▶ WHAT NEEDS TO BE DONE: Nothing should appear in the answer except the lines below from the line containing "Instruction: Click the" through the line containing "The width and height of the screenshot is (1389, 595).", copied exactly, with pictures left out.

(Saved entries)
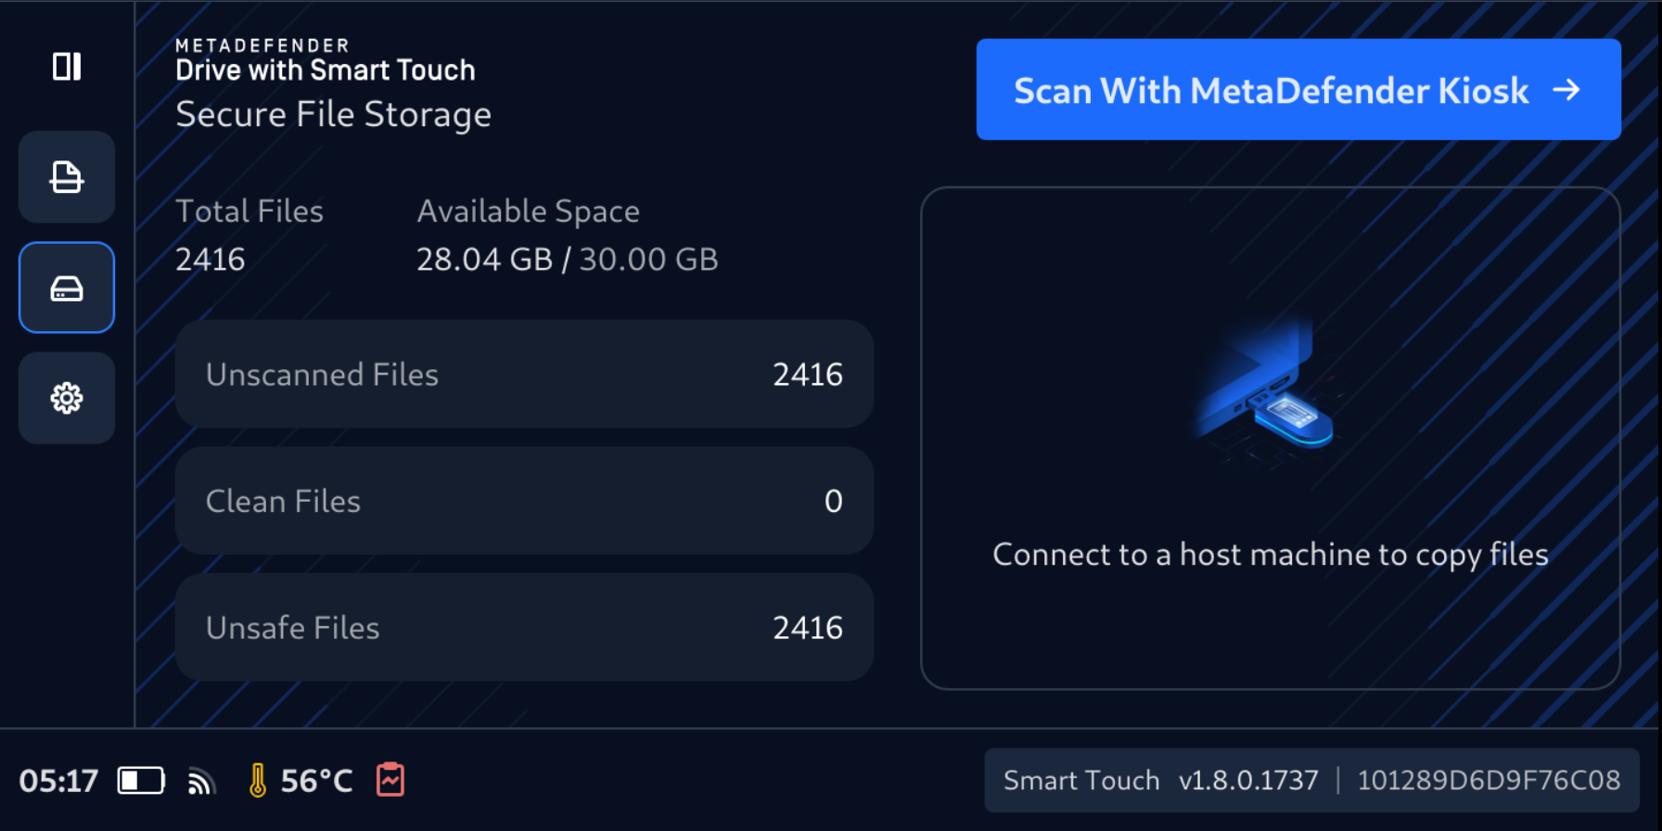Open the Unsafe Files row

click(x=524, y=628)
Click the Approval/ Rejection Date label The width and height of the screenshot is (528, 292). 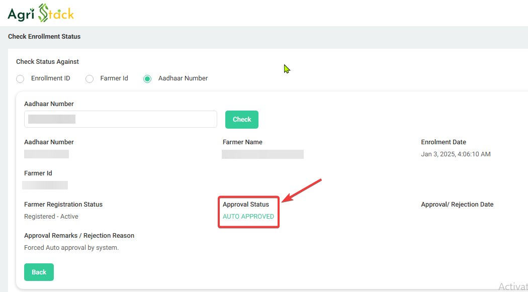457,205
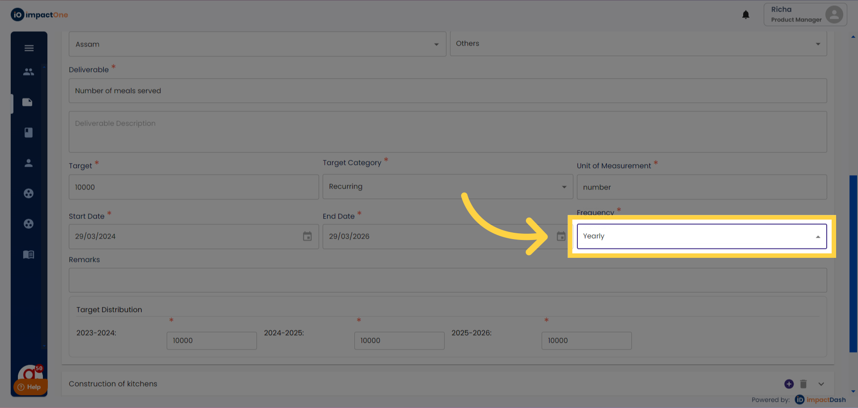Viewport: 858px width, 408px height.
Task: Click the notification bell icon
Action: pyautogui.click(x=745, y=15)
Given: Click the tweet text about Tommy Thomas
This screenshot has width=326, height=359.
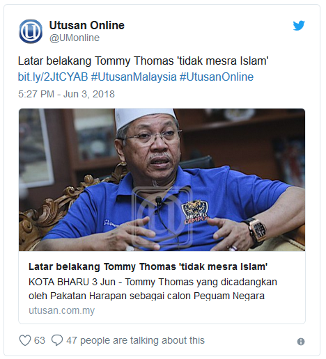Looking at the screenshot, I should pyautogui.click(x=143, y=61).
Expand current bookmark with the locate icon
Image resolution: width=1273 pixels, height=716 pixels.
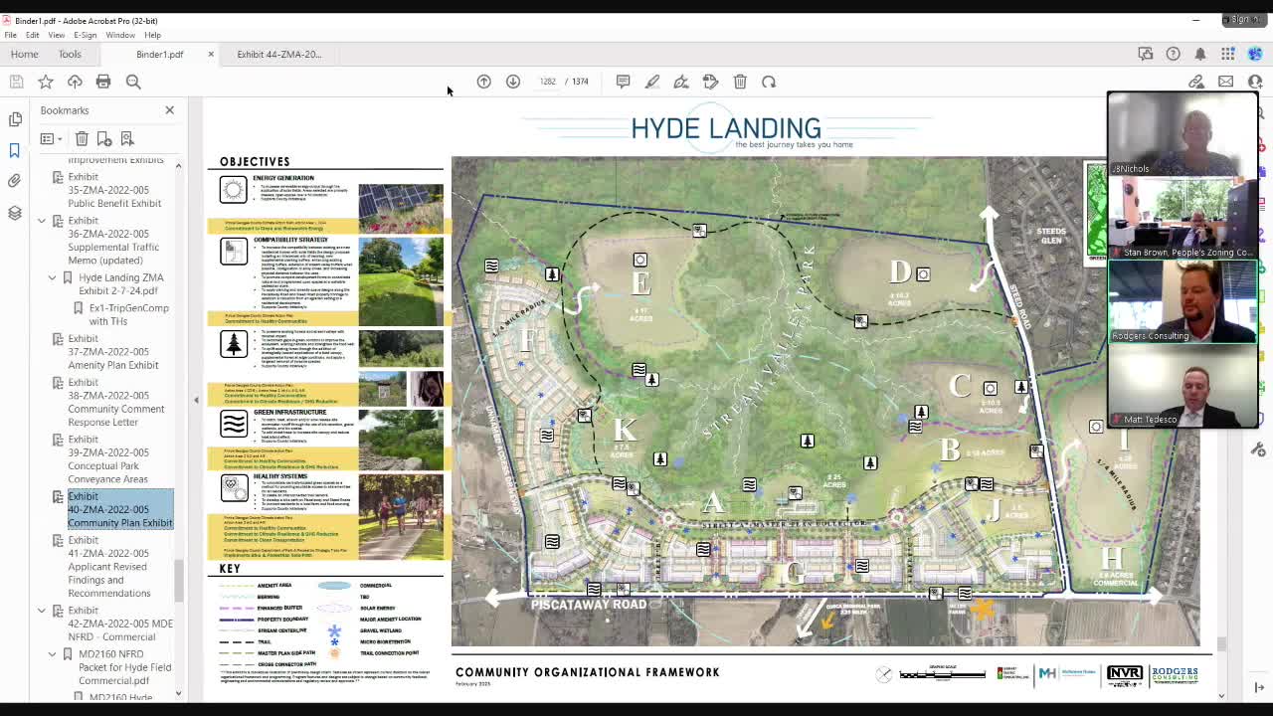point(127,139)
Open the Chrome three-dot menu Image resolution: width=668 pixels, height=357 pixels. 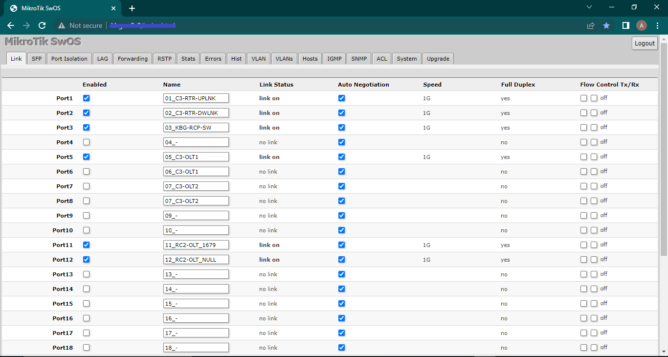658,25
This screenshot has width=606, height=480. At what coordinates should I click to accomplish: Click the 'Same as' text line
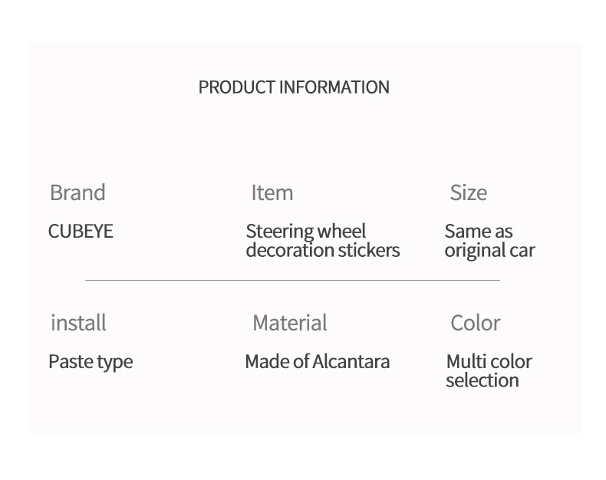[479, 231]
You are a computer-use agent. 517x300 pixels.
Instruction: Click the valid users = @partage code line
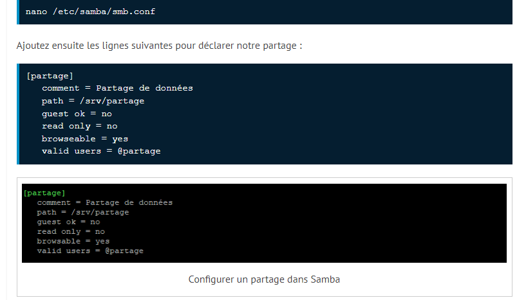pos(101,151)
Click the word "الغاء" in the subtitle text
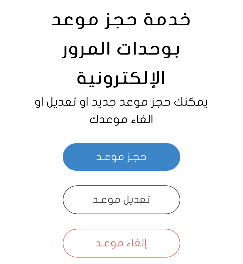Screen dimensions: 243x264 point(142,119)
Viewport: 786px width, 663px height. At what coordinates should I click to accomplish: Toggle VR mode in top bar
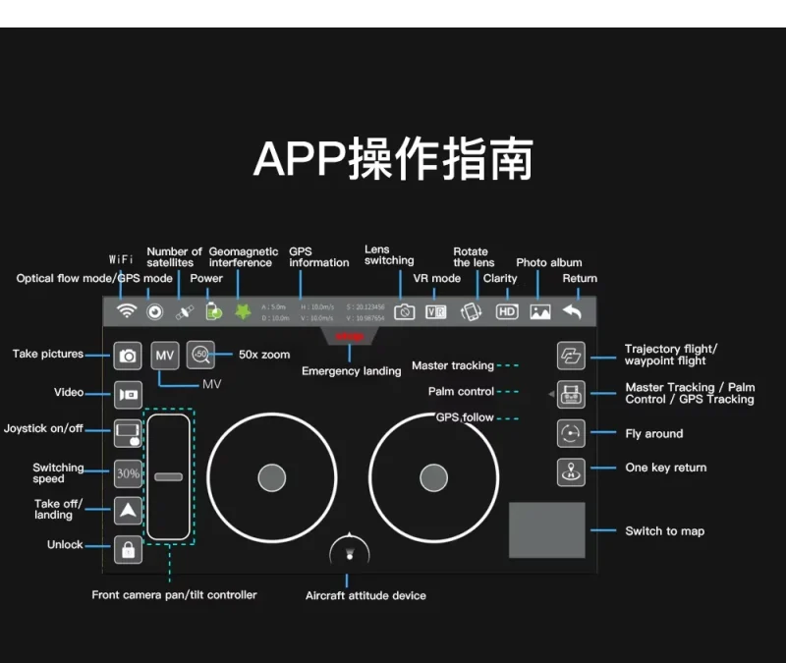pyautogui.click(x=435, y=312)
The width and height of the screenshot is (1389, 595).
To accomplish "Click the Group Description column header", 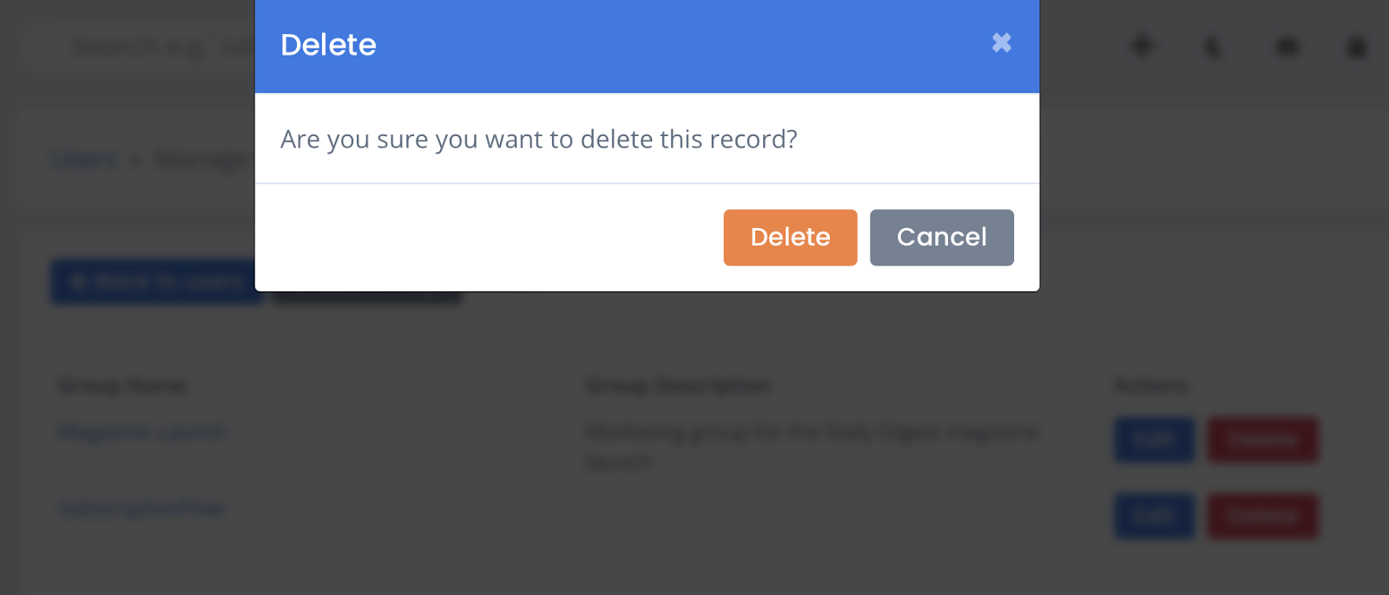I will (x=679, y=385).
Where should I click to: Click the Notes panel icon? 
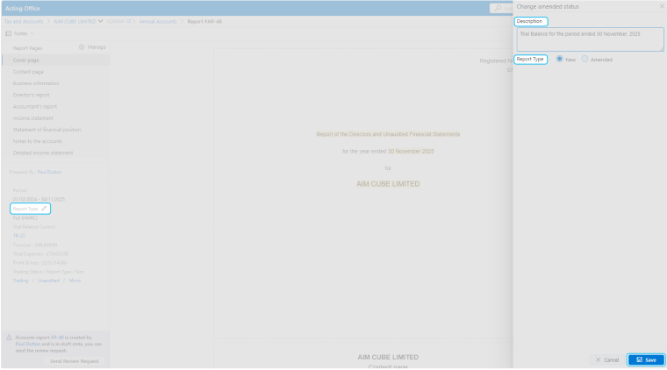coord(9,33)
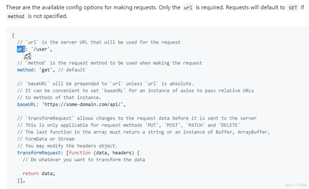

▶ EXPECTED ANSWER:
Instruction: Click the valid users = @partage code line
pos(101,151)
Click the word "الغاء" in the subtitle text
Screen dimensions: 243x264 point(142,119)
Viewport: 786px width, 663px height. At what coordinates should I click to accomplish: Toggle VR mode in top bar
pyautogui.click(x=435, y=312)
The width and height of the screenshot is (1389, 595).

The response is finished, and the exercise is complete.